Dans le rôle-titre, Willem Dafoe livre une performance d’une intensité ahurissante, parfaitement à la hauteur de son sujet. En 1988, ses traits de rapace sont déjà promis à un bel avenir de villain du cinéma américain, mais son visage de trentenaire est encore juvénile. Il confère à Jésus une beauté troublante, une fragilité qui menace perpétuellement de s’abîmer dans la violence du monde des hommes. Le conflit entre esprit et corps, entre humain et divin, véritable colonne vertébrale du film, est constamment lisible sur son visage et dans son regard tour à tour horrifié, indigné, impassable ou mystique. Lors d’un dernier acte hallucinant, le film fait sienne la question centrale du texte de Kazantzakis. C’est en mourant en tant qu’homme que Jésus renaît en tant que divinité, mais peut-être moins par ambition messianique que par recherche du sens profond de sa propre existence. En échappant à la mort, le sacrifice divin est rendu insignifiant, relégué au rang de mythe propagé par d’anciens adversaires de la paix.

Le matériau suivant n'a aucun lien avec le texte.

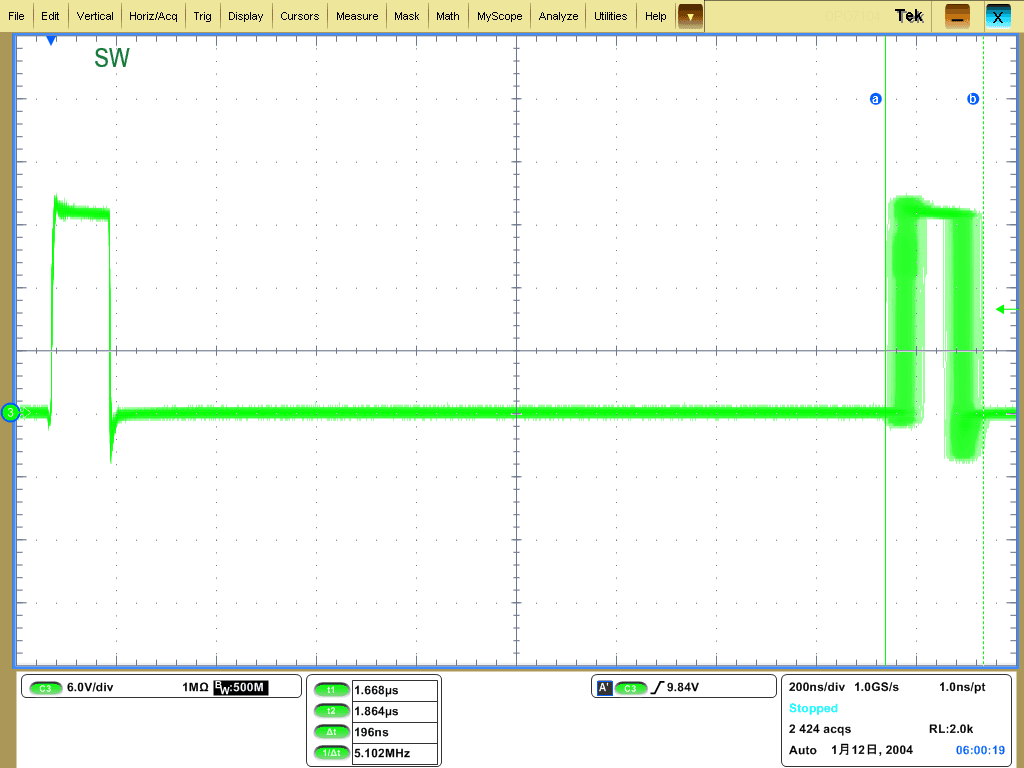The width and height of the screenshot is (1024, 768).
Task: Click the Δt measurement badge
Action: 330,732
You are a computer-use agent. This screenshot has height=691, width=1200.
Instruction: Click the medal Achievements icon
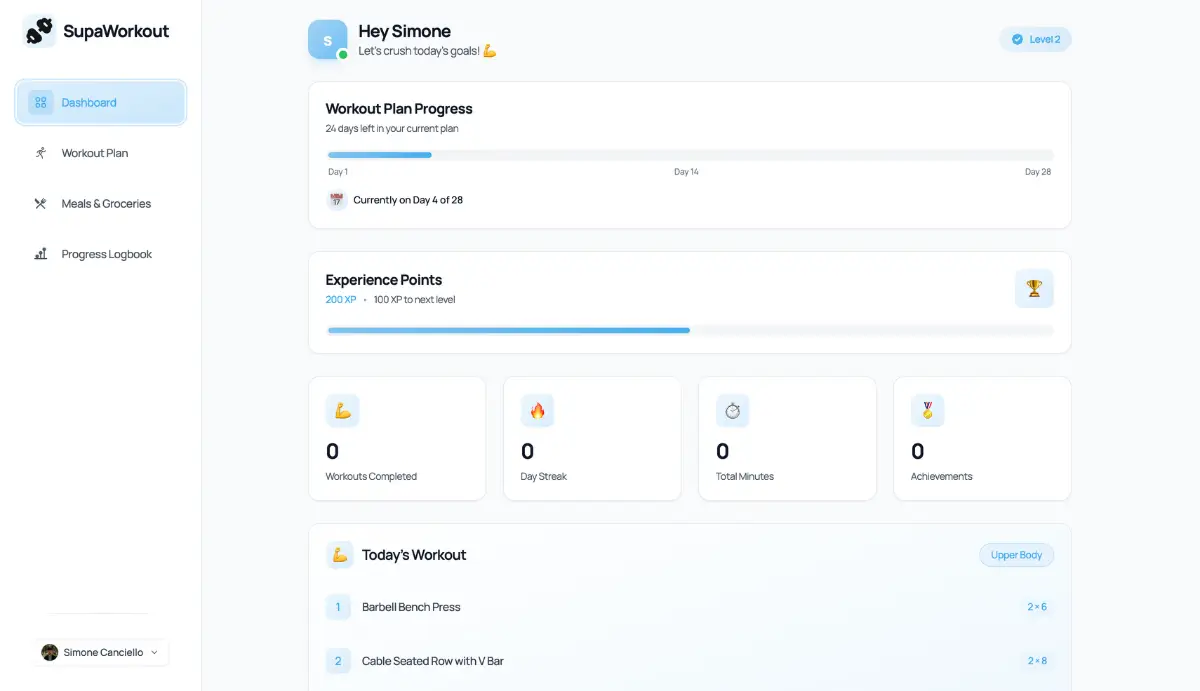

Comme dans un genre de faux paradoxe théologique, le Christ porté à l’écran par Scorsese est un homme de foi, déchiré entre sa croyance absolue et sa potentielle indignité face à la tâche à accomplir. Ce Christ humaniste, profondément attaché au monde terrestre et à une beauté qu’il doute de pouvoir retrouver dans le royaume céleste, représente finalement tout ce qu’une institution religieuse aurait intérêt à faire oublier. La peur, la lâcheté, l’indécision, les convictions variables et la colère envers la volonté divine font partie intégrante du portrait d’un messie présenté sous l’angle de son humanité pécheresse. Le Vatican avait banni le roman de Kazantzakis à sa publication et le film suscite évidemment la colère des intégristes. Ils adresseront des menaces de mort à Scorsese et iront jusqu’à mettre le feu à deux salles parisiennes pour empêcher la diffusion. Un étrange écho à la dernière scène de Saul, qui, devenu Paul et mû par un repentir dont ses anciens péchés ont décuplé la ferveur malhonnête, est fondamentalement incapable de réconcilier l’histoire qu’il colporte avec l’humain qui en fut la source, l’épicentre et l’aboutissement.